Corpo estranho

Era dado a observar abelhas. Por gosto e ofício. Apicultor, aprendera com o pai o trabalho de construir ninhos, instalar telas, fumegar e coletar o mel que era vendido a bom preço na região. A disciplina das abelhas era trunfo de Adamek que, por não precisar pajeá-las, guardava tempo para outra de suas paixões: observar o céu.

Adamek usava sua máquina fotográfica para registrar os movimentos celestes de sua cidade. Naquela noite, observou algo a movimentar-se no espaço: uma bola de fogo cingia o céu escuro. Como uma abelha a polinizar, atravessava a noite, de Oeste a Leste. O apicultor mirou a lente de sua máquina e pôs-se a filmar. Registrou 26 segundos do passeio da bola de fogo em imagem pouco nítida. Deu no jornal. Para Adamek era uma bola de fogo, para a mídia, um objeto não identificado, para os cientistas, possivelmente um pequeno asteroide atravessando a atmosfera terrestre.

O bólido foi visto por Adamek no Planalto – forma de relevo com uma superfície elevada e cume nivelado. O Planalto em questão é o Norte de Santa Catarina e está a mil metros de altura, portanto, mais perto de bólidos, e do céu, do que os que vivem ao nível do mar, onde o corpo encontrado estava de bruços, sem estima, mas em forma de estrela. Não há foto no jornal, mas, estranhamente, posso vê-lo. A olhos nus, não se move, mas talvez esteja atravessando o céu. Não o conheço, não sei que vida regrada ou desregrada manteve, que bem fizera, que mal nutria. Posso, no entanto, sem as lentes de Adamek, identificá-lo gente. Quiçá estrela, como todo ser humano que nasce, brilha e morre. Quiçá, um asteroide, cuja vida estava resumida em arremeter-se contra o planeta, contra o sistema, contra as pessoas e o destino.

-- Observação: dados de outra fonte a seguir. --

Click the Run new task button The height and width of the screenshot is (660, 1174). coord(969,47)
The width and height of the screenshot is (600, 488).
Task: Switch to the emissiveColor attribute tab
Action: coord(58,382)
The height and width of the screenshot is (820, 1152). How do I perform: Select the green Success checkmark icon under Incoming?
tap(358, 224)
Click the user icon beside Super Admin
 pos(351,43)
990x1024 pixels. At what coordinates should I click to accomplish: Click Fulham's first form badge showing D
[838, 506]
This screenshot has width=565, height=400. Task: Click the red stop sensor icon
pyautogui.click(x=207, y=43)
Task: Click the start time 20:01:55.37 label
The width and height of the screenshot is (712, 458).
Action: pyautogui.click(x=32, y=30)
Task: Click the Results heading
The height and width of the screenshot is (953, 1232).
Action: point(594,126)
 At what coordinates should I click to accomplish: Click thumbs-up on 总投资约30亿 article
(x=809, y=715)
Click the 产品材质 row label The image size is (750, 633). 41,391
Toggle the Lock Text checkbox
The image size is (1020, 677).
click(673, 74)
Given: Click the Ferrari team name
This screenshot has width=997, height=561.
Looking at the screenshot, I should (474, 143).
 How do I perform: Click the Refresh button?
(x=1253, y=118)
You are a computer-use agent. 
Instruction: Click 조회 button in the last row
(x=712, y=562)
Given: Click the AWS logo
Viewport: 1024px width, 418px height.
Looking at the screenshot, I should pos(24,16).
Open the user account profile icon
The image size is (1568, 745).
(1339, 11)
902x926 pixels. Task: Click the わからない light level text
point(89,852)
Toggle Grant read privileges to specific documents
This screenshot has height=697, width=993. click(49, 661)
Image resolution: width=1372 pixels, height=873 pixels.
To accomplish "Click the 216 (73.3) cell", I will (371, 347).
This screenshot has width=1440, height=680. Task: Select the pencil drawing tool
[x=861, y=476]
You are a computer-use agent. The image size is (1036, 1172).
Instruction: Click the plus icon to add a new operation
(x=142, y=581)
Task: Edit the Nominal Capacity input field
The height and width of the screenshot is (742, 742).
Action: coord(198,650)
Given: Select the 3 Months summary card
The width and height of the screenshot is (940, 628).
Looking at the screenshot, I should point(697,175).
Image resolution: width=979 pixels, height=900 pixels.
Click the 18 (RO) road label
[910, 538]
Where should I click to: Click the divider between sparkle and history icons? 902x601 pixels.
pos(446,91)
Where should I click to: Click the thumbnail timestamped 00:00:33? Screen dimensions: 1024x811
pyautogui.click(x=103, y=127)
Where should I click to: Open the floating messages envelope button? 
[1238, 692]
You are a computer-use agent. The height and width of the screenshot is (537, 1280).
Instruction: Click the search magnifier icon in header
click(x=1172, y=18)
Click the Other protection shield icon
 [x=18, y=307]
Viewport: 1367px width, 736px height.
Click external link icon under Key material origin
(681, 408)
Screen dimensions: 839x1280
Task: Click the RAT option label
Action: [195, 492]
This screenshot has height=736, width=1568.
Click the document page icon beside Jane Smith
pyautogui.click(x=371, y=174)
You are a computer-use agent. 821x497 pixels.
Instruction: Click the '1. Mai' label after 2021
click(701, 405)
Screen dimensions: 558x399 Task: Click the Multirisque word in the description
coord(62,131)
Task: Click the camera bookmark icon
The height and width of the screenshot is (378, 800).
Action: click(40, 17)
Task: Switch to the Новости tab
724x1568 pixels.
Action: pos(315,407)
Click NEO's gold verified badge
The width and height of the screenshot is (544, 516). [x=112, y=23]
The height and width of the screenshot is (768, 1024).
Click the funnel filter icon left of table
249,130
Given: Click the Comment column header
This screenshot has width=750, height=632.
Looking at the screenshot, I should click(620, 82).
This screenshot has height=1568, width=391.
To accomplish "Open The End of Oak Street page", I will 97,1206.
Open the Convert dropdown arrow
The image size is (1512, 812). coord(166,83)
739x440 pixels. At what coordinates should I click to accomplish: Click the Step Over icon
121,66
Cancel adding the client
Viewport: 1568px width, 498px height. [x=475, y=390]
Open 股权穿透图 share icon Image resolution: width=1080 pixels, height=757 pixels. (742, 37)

Sinto que às vezes olhamos para o céu esperando o mel das abelhas, uma forma de suavizar as desventuras da existência humana; porém, ao nosso lado, continuam caindo corpos estranhos. Estranhos porque deveriam estar vivos e vivos brilharem, mas quedam-se mortos, em formato de estrela e de bruços, esses objetos não identificados das mazelas humanas.